Implementation of Perceptron & Neural Network


Author: Anil Gurbuz

Last Updated: 7 MAY 2019


I will be implementing Perceptron and a simple architecture of Neural Network from scratch and will compare their classification performance on a dataset with circular decision boundary.

To observe the best performance of Nueral Network, I will be experimenting with different number of hidden layer neurons in Neural Network and select the archticture with best classification accuracy.

Perceptron

Perceptron is a binary classification algorithm which corresponds to simplest neural unit (neuron) in a Neural Network with step function as an activation function. Structurely it is a generalised linear model with an activation function on top.

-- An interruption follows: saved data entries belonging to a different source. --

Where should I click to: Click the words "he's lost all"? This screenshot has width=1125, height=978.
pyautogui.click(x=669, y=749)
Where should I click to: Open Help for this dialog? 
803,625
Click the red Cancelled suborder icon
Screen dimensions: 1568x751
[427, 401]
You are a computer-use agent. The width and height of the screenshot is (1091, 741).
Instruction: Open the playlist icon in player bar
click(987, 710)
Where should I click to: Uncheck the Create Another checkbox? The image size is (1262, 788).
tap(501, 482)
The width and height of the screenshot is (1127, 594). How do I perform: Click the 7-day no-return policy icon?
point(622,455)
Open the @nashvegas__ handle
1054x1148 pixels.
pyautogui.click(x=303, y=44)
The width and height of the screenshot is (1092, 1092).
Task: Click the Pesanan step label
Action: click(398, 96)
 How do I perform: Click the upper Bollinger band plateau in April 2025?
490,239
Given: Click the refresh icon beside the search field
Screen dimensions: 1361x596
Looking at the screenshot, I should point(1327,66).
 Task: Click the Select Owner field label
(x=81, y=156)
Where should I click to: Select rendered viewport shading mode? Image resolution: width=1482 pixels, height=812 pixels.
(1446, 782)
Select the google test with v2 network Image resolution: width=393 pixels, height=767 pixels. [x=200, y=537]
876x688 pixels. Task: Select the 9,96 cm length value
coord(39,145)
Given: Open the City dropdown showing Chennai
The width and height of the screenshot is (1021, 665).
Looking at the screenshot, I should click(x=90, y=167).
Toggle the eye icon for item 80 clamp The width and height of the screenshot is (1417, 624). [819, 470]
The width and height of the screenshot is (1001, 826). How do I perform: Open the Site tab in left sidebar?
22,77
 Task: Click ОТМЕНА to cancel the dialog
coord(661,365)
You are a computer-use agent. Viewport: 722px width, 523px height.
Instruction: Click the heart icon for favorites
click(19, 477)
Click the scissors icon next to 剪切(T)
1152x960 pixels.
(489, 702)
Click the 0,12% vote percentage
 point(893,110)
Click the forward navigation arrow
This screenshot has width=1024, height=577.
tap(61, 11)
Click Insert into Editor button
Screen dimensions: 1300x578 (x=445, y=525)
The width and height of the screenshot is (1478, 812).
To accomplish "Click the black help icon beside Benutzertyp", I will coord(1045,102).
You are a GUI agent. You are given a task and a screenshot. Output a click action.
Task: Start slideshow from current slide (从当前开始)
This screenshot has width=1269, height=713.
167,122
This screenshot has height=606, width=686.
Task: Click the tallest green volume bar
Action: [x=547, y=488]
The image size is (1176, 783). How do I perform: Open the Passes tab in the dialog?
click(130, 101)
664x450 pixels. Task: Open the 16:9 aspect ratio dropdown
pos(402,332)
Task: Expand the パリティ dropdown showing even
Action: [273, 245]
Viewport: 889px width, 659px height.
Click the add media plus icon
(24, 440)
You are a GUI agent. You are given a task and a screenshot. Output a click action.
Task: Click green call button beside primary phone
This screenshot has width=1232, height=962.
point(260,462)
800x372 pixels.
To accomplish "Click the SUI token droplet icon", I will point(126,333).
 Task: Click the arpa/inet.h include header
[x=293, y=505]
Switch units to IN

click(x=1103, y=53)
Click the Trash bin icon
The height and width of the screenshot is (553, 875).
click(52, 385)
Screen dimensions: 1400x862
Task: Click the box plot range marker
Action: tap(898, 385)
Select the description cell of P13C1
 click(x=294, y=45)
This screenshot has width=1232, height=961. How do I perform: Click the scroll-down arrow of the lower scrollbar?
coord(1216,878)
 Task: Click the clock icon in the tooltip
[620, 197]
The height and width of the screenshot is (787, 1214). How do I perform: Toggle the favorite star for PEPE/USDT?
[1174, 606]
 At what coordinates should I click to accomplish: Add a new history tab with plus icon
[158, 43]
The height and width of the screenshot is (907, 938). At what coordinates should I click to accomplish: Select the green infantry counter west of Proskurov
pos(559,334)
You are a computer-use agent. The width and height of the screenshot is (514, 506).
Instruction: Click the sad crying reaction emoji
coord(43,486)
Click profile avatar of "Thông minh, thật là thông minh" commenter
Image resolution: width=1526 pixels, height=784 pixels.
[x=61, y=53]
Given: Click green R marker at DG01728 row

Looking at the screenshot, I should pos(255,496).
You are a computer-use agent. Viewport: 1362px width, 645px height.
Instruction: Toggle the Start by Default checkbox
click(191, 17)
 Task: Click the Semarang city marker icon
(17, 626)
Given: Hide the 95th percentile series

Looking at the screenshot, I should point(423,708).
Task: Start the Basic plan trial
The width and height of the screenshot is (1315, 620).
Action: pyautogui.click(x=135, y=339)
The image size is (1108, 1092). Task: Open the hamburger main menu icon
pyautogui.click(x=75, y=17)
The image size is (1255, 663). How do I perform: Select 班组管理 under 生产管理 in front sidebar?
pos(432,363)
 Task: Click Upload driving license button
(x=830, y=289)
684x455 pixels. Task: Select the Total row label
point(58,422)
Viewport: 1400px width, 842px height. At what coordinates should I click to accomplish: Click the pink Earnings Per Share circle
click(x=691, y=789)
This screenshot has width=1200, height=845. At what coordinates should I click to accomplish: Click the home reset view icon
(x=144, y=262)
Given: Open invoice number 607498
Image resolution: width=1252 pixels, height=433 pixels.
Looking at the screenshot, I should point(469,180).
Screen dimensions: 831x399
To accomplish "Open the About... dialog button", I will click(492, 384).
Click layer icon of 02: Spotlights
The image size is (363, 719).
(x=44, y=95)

Objective function of perceptron is classification accuracy and It will be optimized using Stochastic Gradient Descent (SGD) algorithm below.

Perceptron creates a linear decision boundary to differentiate binary class values. We will observe the effect of linear decision boundary when the underlying relationship is more complex then linear.

Neural Network

Neural Network consists of several neurons that are taking the output of one another as an input. NN optimizes objective function through process of backpropagation. This is the step that NN weights are updated -- where the learning happens. Weights are updated in a way that this potentially complex architecture of network produces the optimum results for the objective function.

Compared to Perceptron, NN can be much more powerful though in general more complex it gets more data will be needed to be able to estimate increasing number of model parameters i.e weights.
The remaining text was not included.